Hello networking gurus,
I've got a Linux (kernel 3.14) server which acts as a TFTP, NFS and HTTP server for a farm of consumer electronics devices (set-top boxes - STBs). The devices use TFTP to boot their kernels from, then mount their root FSes from the NFS server on our machine, etc etc.
Now, for one esoteric technical reason I am not going to delve in here (just believe me:) , each STB has to be in its own, physically separate, LAN. So the way networking is set up ATM is:
The server has 1 network card which is used to access the rest of the world. It also has 1 network card for each STB it serves - and each of those is connected to a small router, to which the STB + some other devices are connected and form a LAN.

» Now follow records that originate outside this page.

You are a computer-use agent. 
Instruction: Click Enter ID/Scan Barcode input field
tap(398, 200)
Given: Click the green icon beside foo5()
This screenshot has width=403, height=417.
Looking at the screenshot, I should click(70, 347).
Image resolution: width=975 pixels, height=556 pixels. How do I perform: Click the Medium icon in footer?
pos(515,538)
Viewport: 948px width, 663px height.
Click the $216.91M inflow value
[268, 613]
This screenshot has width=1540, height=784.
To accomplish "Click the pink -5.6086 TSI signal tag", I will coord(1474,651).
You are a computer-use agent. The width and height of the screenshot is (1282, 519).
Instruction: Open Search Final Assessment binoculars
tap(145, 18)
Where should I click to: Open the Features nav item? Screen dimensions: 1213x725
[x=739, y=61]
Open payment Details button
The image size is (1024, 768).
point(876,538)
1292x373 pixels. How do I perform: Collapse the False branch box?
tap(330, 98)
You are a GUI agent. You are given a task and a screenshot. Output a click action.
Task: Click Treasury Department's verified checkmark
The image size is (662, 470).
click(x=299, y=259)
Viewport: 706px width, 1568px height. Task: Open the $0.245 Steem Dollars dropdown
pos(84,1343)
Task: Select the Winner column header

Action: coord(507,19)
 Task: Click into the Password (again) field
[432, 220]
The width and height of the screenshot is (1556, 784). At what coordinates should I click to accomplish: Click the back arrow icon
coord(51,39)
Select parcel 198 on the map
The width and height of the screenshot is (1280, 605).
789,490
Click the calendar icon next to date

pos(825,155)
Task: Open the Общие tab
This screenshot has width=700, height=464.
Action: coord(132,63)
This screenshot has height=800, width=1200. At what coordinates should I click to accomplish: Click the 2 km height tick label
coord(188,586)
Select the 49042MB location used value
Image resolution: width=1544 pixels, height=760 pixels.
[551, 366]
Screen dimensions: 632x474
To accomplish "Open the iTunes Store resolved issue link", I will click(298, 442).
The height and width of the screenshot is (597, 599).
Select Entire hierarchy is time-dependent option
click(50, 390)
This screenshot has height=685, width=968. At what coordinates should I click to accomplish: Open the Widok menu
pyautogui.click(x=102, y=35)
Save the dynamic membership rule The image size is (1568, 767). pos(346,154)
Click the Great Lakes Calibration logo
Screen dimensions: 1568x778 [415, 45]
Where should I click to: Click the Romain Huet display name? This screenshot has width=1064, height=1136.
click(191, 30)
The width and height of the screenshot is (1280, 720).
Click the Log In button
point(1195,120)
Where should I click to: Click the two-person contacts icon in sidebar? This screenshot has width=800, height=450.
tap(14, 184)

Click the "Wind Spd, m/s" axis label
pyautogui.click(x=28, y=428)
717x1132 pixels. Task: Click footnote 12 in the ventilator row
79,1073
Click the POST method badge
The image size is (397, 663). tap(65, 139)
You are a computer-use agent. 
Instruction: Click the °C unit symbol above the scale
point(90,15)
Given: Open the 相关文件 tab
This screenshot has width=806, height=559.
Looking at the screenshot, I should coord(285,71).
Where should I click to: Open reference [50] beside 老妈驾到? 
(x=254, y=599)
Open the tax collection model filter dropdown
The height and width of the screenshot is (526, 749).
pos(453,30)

Currently there are 3 STBs connected, and the LANs are 172.16.50.0/24, 172.16.51.0/24 and 172.16.52.0/24. Its all working nicely.
However: the fact that we have 3 different LANs means the very same server has to be accessed as 172.16.50.1 from STB1, 172.16.51.1 from STB2 and 172.16.52.1 from STB3 - and that means that we have a little bit different environment on each STB and each time we - say - upload new RootFS to be used on the STBs, we need to manually edit some configuration file and put the correct IP the server has to be accessed from this particular STB. Not very convenient and error-prone!
That got me thinking: what if we simply configured those three LANs all to be the very same 172.16.50.0/24? From the STB (and rest of the devices in the LAN) point of view everything should be fine, but what about the server's point of view?
Can a Linux server have N different ethernet interfaces, all configured with the same static IP, but each connected to a physically separate LAN?